Sea, Wind, & Fire (Wednesday
10:30AM-Noon)
Room A102/104/106
Chair: Tony Drummond, Lawrence Berkeley National Laboratory
Title:
Coastal Ocean Modeling of the U.S. West Coast with Multiblock
Grid and Dual-Level Parallelism
Authors:
Phu V. Luong (Engineer Research and Development Center, Major
Shared Resource Center)
Clay P. Breshears (KAI Software, A Division of Intel Americas,
Inc.)
Le N. Ly (Naval Postgraduate School)
Abstract:
In coastal ocean modeling, a one-block rectangular grid for
a large domain has large memory requirements and long processing
times. With complicated coastlines, the number of grid points
used in the calculation is often the same or smaller than
the number of unused grid points. These problems have been
a major concern for researchers in this field. Multiblock grid generation and dual-level parallel
techniques are solutions that can overcome these problems.
The Multiblock Grid Princeton Ocean Model (MGPOM) uses Message
Passing Interface (MPI) to parallelize computations by assigning
each grid block to a unique processor. Since not all grid
blocks are of the same size, the workload between MPI processes
varies. Pthreads is used to improve load balance. Performance results from the MGPOM model on a
one-block grid and a 29-block grid simulation for the U.S.
west coast demonstrate the efficacy of both the MPI-Only and
MPI-Pthreads code versions.
Title:
Terascale spectral element dynamical core for atmospheric
general circulation models
Authors:
Richard D. Loft (National Center for Atmospheric Research)
Stephen J. Thomas (National Center for Atmospheric Research)
John M. Dennis (National Center for Atmospheric Research)
Gordon Bell Prize Finalist
Abstract:
Climate modeling is a grand challenge problem where scientific
progress is measured not in terms of the largest problem that
can be solved but by the highest achievable integration rate.
These models have been notably absent in previous Gordon Bell
competitions due to their inability to scale to large processor
counts. A scalable and efficient spectral element atmospheric
model is presented. A new semi-implicit time stepping scheme
accelerates the integration rate relative to an explicit model
by a factor of two, achieving 130 years per day at T63L30
equivalent resolution. Execution rates are reported for the
standard shallow water and Held-Suarez climate benchmarks
on IBM SP clusters.

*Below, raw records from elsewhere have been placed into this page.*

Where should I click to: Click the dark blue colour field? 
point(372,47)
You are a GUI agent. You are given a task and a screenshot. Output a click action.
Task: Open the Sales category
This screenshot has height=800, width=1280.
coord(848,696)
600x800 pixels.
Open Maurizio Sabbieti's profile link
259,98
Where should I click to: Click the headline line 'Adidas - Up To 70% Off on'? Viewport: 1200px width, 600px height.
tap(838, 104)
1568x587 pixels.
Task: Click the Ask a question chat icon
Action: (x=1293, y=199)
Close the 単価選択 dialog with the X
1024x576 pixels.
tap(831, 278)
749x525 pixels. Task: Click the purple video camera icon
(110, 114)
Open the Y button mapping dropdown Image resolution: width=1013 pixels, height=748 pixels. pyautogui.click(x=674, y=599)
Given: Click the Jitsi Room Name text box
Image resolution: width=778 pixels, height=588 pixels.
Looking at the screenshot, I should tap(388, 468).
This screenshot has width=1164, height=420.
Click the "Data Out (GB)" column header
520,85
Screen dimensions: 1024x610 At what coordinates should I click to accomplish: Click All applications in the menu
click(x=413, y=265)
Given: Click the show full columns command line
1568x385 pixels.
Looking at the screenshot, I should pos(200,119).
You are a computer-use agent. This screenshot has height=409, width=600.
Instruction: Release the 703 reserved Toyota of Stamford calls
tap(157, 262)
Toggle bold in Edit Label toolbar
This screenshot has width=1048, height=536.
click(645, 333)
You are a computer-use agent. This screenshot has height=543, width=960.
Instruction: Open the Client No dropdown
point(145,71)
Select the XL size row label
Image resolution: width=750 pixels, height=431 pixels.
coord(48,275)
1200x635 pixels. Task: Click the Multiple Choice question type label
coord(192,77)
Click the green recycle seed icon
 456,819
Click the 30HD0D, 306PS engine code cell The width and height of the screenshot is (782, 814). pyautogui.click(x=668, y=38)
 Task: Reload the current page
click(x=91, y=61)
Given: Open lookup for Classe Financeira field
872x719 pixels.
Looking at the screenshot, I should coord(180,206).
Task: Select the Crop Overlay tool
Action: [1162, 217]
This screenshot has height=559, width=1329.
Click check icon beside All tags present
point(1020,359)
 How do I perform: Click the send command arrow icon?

The explicit T170 equivalent multi-layer
shallow water model sustains 343 Gflops at NERSC, 206 Gflops
at NPACI (SDSC) and 127 Gflops at NCAR. An explicit Held-Suarez
integration sustains 369 Gflops on 128 16-way IBM nodes at
NERSC.
Title:
High Resolution Weather Modeling for Improved Fire Management
Authors:
Kevin Roe (Maui High Performance Computing Center)
Duane Stevens(University of Hawaii)
Carol McCord (Maui High Performance Computing Center)
Abstract:
A critical element to the accurate prediction of fire/weather
behaviour is the knowledge of near-surface weather. Weather
variables, such as wind, temperature, humidity and precipitation,
make direct impacts on the practice of managing prescribed
burns and fighting wild fires. State-of-the-art Numerical
Weather Prediction (NWP), coupled with the use of high performance
computing, now enable significantly improved short-term forecasting
of near-surface weather at a 1-3 km grid resolution. This proof of concept project integrates two
complementary model types to aid federal agencies in real-time
management of fire. (1) A highly complex, full-physics mesoscale
weather prediction model (MM5) which is applied in order to
estimate the weather fields up to 72 hours in advance. (2)
A diagnostic fire behavior model (FARSITE) takes the near-surface
weather fields and computes the expected spread rate of a
fire driven by wind, humidity, terrain, and fuels (i.e. vegetation).